When it comes to human relationships, the dynamics might be more complex. Moreover, humans typically form exclusive pairs, while both female and male primates maintain a practice with multiple mating partners. But some of the same underlying principles from primate bonds apply, according to Sterck’s team.

“Just like our primate relatives, human bonds often involve a mix of affection and strategic partnership,” says Sterck. “While love and emotional connection are vital, unconsciously there’s also an element of mutual benefit, whether it’s support, protection, or shared resources.”

Love and affection still play a crucial role in primate bonding, says Sterck, even if the evolutionary foundation of these relationships is built on long-term benefits. “While the drive to form strong bonds may stem from evolutionary advantages, emotions like love and affection kick-start these connections.
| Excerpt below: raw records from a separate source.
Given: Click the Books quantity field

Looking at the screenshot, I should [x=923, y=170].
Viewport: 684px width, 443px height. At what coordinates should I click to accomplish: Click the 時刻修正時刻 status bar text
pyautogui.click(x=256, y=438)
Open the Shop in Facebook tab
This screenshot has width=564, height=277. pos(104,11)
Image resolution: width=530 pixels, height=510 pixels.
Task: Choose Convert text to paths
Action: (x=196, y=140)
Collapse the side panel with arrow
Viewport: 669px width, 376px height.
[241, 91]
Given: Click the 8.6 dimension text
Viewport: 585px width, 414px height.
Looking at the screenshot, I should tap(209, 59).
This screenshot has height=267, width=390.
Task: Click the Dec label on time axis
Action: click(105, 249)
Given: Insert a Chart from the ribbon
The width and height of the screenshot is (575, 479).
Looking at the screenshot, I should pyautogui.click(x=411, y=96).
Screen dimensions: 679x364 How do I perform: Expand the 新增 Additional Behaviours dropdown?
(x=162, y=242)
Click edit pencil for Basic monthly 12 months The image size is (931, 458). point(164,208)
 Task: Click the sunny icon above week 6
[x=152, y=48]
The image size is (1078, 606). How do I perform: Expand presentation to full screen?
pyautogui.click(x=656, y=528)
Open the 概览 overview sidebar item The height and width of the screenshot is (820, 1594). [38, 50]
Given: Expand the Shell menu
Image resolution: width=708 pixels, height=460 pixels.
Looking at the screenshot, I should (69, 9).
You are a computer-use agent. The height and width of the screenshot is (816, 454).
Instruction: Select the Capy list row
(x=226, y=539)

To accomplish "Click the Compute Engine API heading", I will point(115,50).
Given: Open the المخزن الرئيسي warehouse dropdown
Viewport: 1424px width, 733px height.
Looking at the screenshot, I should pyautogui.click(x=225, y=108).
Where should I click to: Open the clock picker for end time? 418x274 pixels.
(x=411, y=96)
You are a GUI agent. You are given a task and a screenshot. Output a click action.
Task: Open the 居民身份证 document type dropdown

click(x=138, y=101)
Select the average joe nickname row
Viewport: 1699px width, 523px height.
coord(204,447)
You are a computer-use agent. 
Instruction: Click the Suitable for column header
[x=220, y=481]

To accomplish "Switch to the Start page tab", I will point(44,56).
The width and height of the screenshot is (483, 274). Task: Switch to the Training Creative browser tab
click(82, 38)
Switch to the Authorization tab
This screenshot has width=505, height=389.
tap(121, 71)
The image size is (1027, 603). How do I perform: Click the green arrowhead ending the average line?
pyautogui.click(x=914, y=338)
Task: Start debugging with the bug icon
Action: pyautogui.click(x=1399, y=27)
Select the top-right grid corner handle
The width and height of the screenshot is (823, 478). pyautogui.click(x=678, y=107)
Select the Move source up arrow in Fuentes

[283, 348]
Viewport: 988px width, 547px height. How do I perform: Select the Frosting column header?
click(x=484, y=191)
These feelings act as the lubricant, smoothing the way for the actions and behaviors necessary to maintain and deepen these bonds over time.”

Future research

To further investigate how widespread their bonding theory can be in the animal kingdom, Sterck’s team calls for additional research. They specifically call for additional research in great apes (such as gorillas and bonobos) and so-called New World primates, including tamarins and capuchins—or even further to non-primate species living in permanent social groups, such as wolfs and lions.

They also envision that this approach can shed new light on the evolution and dynamics of human pair bonding.